How to Make an Electric Microcontroller Patch

A microcontroller is a small computer on a single integrated circuit containing a processor core, memory and programmable input/output peripherals. Microcontrollers are designed for embedded applications, in comparison to the microprocessors used in personal computers or other general purpose applications. Microcontrollers are used in a wide variety of automatically controlled products and devices.


Microcontrollers can contain several general purpose input/output pins (GPIO). Each pin will make your LED light perform different functions (steady, blinking or fading).

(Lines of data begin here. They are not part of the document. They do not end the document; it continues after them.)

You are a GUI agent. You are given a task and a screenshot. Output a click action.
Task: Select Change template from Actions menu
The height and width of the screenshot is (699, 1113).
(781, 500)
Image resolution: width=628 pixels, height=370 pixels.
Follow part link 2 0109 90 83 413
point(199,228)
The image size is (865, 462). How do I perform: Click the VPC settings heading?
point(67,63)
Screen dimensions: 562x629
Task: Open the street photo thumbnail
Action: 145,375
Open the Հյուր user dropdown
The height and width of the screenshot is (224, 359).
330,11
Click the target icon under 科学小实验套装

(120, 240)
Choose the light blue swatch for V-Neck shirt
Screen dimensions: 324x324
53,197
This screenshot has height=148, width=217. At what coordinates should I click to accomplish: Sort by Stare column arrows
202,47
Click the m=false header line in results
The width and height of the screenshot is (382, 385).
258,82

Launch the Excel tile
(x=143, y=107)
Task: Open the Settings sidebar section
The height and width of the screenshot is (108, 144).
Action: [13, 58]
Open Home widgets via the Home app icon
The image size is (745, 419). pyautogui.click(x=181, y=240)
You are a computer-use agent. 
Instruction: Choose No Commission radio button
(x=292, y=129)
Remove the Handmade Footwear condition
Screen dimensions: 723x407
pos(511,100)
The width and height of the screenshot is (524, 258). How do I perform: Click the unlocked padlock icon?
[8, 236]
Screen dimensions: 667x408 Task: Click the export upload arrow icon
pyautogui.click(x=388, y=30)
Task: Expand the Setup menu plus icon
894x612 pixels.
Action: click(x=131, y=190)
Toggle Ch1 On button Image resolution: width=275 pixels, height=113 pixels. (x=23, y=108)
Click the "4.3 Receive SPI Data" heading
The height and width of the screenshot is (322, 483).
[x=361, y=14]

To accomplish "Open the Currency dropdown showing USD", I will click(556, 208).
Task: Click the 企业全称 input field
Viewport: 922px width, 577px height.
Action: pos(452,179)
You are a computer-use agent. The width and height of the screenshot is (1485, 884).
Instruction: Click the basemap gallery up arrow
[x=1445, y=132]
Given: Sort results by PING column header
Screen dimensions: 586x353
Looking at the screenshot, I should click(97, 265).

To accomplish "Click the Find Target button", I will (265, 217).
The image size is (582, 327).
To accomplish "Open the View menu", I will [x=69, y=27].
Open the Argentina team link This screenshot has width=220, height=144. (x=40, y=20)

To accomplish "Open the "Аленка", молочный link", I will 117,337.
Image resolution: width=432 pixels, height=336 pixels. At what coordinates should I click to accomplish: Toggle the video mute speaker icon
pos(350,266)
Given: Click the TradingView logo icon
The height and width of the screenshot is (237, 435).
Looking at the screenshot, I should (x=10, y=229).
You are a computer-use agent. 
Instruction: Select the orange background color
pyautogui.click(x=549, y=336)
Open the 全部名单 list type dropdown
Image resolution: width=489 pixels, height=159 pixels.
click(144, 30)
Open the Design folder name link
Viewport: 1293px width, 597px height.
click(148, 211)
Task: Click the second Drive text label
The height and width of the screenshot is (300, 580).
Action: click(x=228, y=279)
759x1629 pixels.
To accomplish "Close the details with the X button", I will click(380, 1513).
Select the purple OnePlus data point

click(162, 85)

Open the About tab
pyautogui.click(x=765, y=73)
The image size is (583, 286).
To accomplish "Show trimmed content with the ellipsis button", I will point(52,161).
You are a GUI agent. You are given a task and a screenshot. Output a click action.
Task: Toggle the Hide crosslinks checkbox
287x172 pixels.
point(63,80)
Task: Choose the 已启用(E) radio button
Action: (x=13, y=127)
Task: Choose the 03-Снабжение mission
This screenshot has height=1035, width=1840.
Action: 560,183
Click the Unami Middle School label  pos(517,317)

By sewing a stitch from the specific pin to your LED light, you can program your microcontroller to perform the desired function.


In this article we will show you how to make your own microcontroller patch out of simple and inexpensive products.


Materials needed

  • Battery holder
  • Battery
  • LED light
  • Sewable microcontroller
  • Patch of sewable fabric


Tools needed

  • Sewing needle
  • Needle threader (if needed)
  • Conductive thread
  • Fabric scissors
  • Hot glue gun and glue sticks
  • Needle nose pliers


The microcontrollers should be pre-programmed to control the behavior of the LED. Curl the legs of the LED using needle nose pliers so that the LED can be sewn to the fabric.


If you are using a template, make sure you position the battery holder so that it lines up with the positive (+) and negative (-) holes.


Use a hot glue gun to glue the battery holder and sewable microcontroller to your patch. Be careful not to use too much glue so it doesn’t run onto any metal contacts.


Sew a stitch from the positive (+) hole on the battery holder to the positive (+) hole on the microcontroller. Next, sew from the negative (-) hole on the battery holder to the negative (-) hole on the microcontroller.


Figure out where you want to position your LED and hot glue it in place. Sew from the negative (-) hole on your microcontroller to the negative (-) side of your LED. Decide which action you would like your LED to perform (steady, blinking or fading). This will determine the hole in the microcontroller you will need to sew to from your LED.


Make sure there aren’t any loose pieces of thread on the back of your patch which could accidently touch and cause a short. Dab some hot glue on your knots to make sure they don’t unravel and short out.


Insert the battery into the battery holder with the “+” side facing up.